IdRatherPlayHereWithAllTheMadM · 06/03/2014 08:47
  • As far as I can see people were only suggesting one should drop in on a care environment unannounced every once in a while with the best of intentions - and often as a result of actually having found something wrong in the past

Or indeed see a wonderful busy little child! But you will not know unless you drop in and I would move heaven and earth to do it, just a few times a year!

I would just ask my employer out right if there was a problem with it.

IdRatherPlayHereWithAllTheMadM · 06/03/2014 08:54

You can only improve things by knowing whats going on, taking an interest, it will only make things better.

That's what we all want isn't it, to improve things and make them better, just like old peoples homes, where we will probably all end up one day.

Is child care every good for children, yes!
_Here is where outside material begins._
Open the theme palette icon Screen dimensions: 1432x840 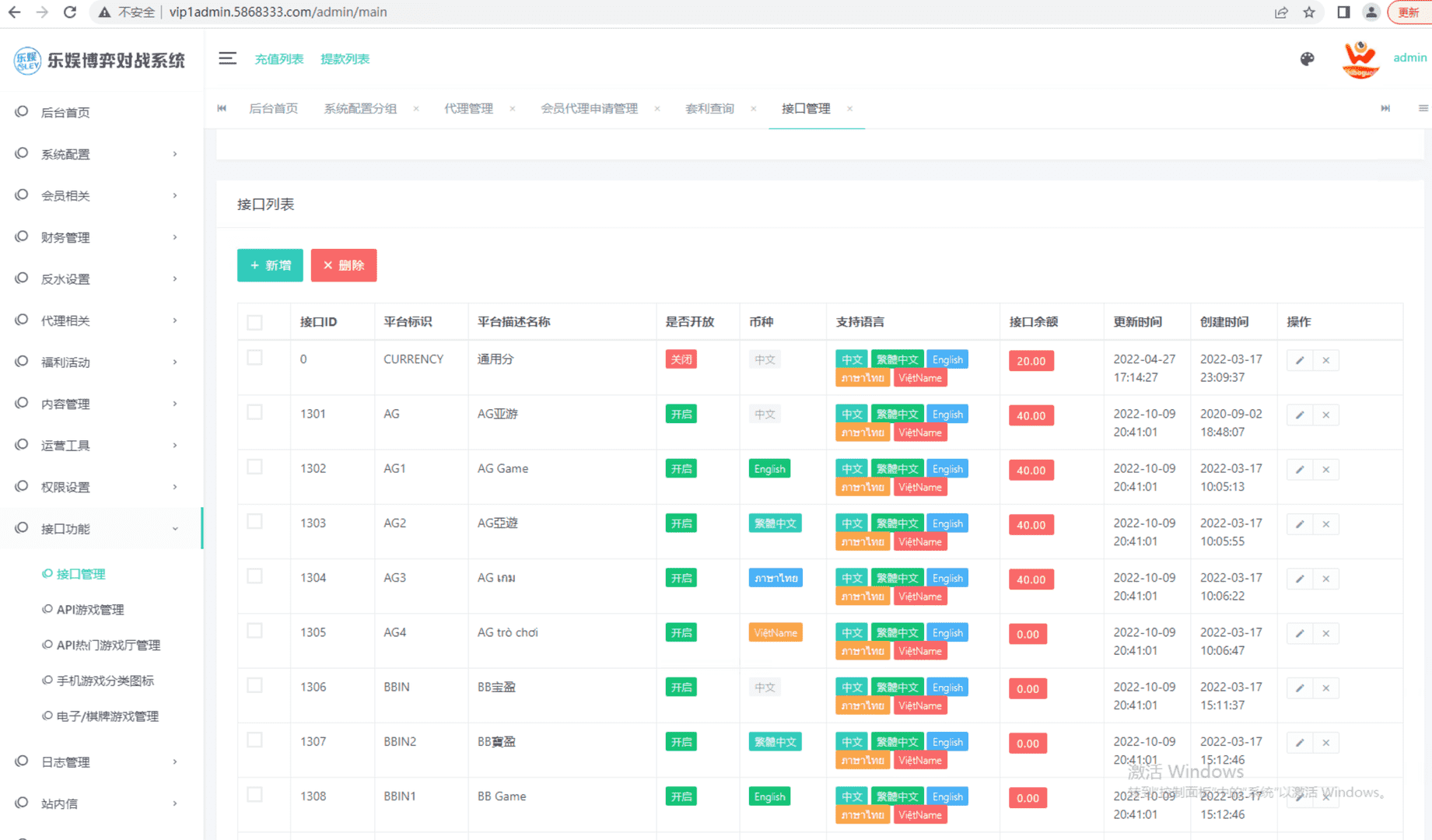pos(1307,59)
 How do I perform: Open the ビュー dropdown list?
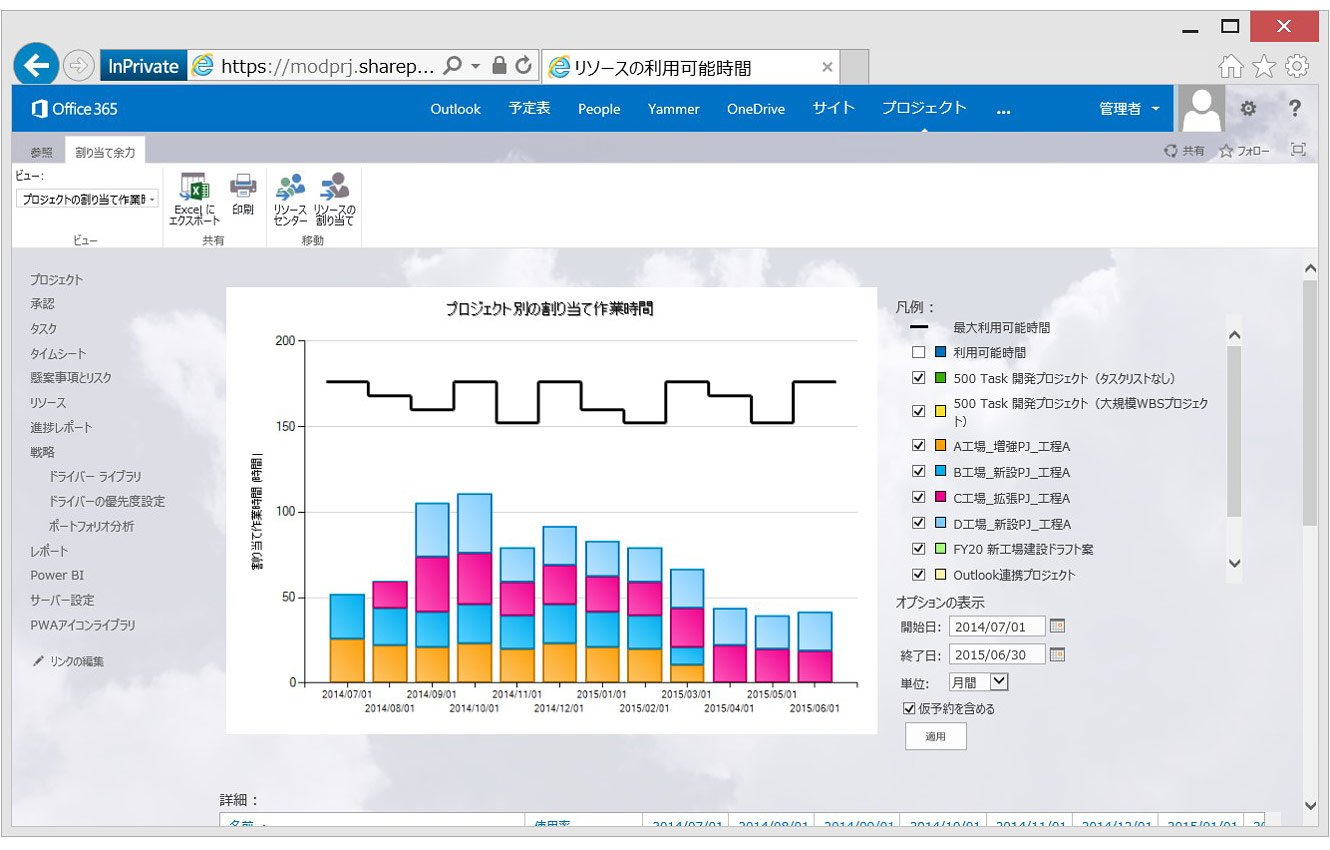(x=88, y=199)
But the basic priority must be that its properly run and safe, and I think we need more transparency, more parent drop in's, more cameras, better paid staff and better trained staff.

ifyourehoppyandyouknowit · 06/03/2014 08:55

But if every parent does it, it's going to be a weekly occurrence for the children in the room.

I often pick DS up early, depending on work, and he is either actively engaged with his key worker or playing with other children, or just playing. He's happy. I feel much more comfortable with a nursery setting, where there are safeguards in place regarding being alone with children and a chain of people responsible for safety and care, than I do with the idea of an individual childminder.

And this, x 100,000,000

Giving up work is not a measure of how much you love your child or care about their well being. It is a decision which is right for some families, but it doesn't make it a better choice for everyone else

IdRatherPlayHereWithAllTheMadM · 06/03/2014 08:57

It doesnt take much to run in and say you forgot something, look through the window and they dont even see you.

Retropear · 06/03/2014 09:19

Hop Nobody is saying that and this thread isn't about that.It's about the need for important questions being asked in order for families to weigh up what is better for them.It is also pointing out that the most important people in all this don't seem to be the priority to governments.

As parents we have to weigh up info when making all sorts of decisions.

You never know if it was looked into a lot more childcare would be improved.

Meglet · 06/03/2014 09:21

Don't all nurseries have parents coming and going all day so they'd spot if something dodgy was going on? There isn't a mass drop off at 8am and a mass pick up at 5:30. There was a constant rotation of kids in and out at the dc's nursery.

In my 5 years of using nursery and plenty of random drop off and pick ups I never saw the staff being anything less than great with all of the children.

Pobblewhohasnotoes · 06/03/2014 09:34

I do wonder why I bothered starting a career when really I should have just got a 'lesser job', seeing as I should have given it up the minute I had a child. What was I thinking?

Giving up work is not a measure of how much you love your child or care about their well being

^This.

I feel like parts of this thread are from the 1950s. We should be grateful we have a choice and options within our families.

mrscog · 06/03/2014 09:36

Lots of people have mentioned high chairs, and this has got me thinking. In DS nursery they don't have any high chairs even in the baby room, they have tiny tables and chairs at floor level. The children are free to leave the table as and when - within the parameters of teaching table manners.

I did reject a couple of nurseries with lines of high chairs and I wonder if this was a subconscious thing, as there was something uncomfortable about it for me.

Maybe there should be more awareness of small details which help to create an outstanding setting.

Retropear · 06/03/2014 09:37

Not sure of the need for hysteria.

So on that basis the question posed in the op should never be asked or looked into?Hmm

Because you don't like it being asked nobody else should have such important info when making their choices.

funnyossity · 06/03/2014 09:43

Pobble It was LittleBear who seemed to have a problem with others CHOOSING a different path. I pick up upon it because there has been a shift towards denigrating those parents who SAH or work part time.

It is a shame this thread degenerated.